Hello all
I suspect that this is my first post to this
particular forum, but perhaps some of you know
me from cos311, cos321 and cos340 in 2005.
I've read all the posts in this thread, and I
waited until my temper quietened down a little
before putting thoughts into words. Speaking when
one is still emotionally charged leads to arguments
of more vitriol than value.
The difficulty, in my (humble?) opinion, was
not the actual question paper. The night before
the paper I was calm and cool and collected and
told my wife that I expected to fail.
I'm not stupid (not by any stretch of the
imagination) and I rather doubt that the
lecturers are lacking in intelligence as well,
but I knew I was not able to memorise seemingly
arbitrary information from a textbook written
in such an incoherent manner.
I feared an exam much worse than I actually got,
and it was because of these reasons:
(Forgive me if I get a few details wrong, I've
not looked back on my notes since the exam).
1. Arbitrariness.

(PARTS OF THE EXERCISE)
- 1) Transcribe the part of the forum post between "I'm not stupid" and "1. Arbitrariness.", inclusive.
- 2) Answer these questions about the forum post:
(a) Which courses does the writer say some readers may know them from, and in what year?
(b) Whom did the writer tell, the night before the paper, that they expected to fail?
(c) What is the first reason in the writer's numbered list?

(DATA LINES)
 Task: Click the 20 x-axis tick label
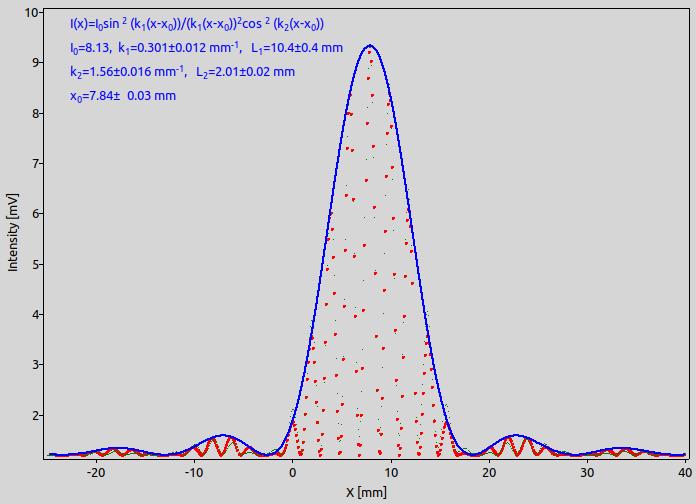click(489, 473)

(TASK ANSWERS)
- 1)
I'm not stupid (not by any stretch of the
imagination) and I rather doubt that the
lecturers are lacking in intelligence as well,
but I knew I was not able to memorise seemingly
arbitrary information from a textbook written
in such an incoherent manner.
I feared an exam much worse than I actually got,
and it was because of these reasons:
(Forgive me if I get a few details wrong, I've
not looked back on my notes since the exam).
1. Arbitrariness.

- 2)
(a) cos311, cos321 and cos340, in 2005
(b) The writer's wife
(c) Arbitrariness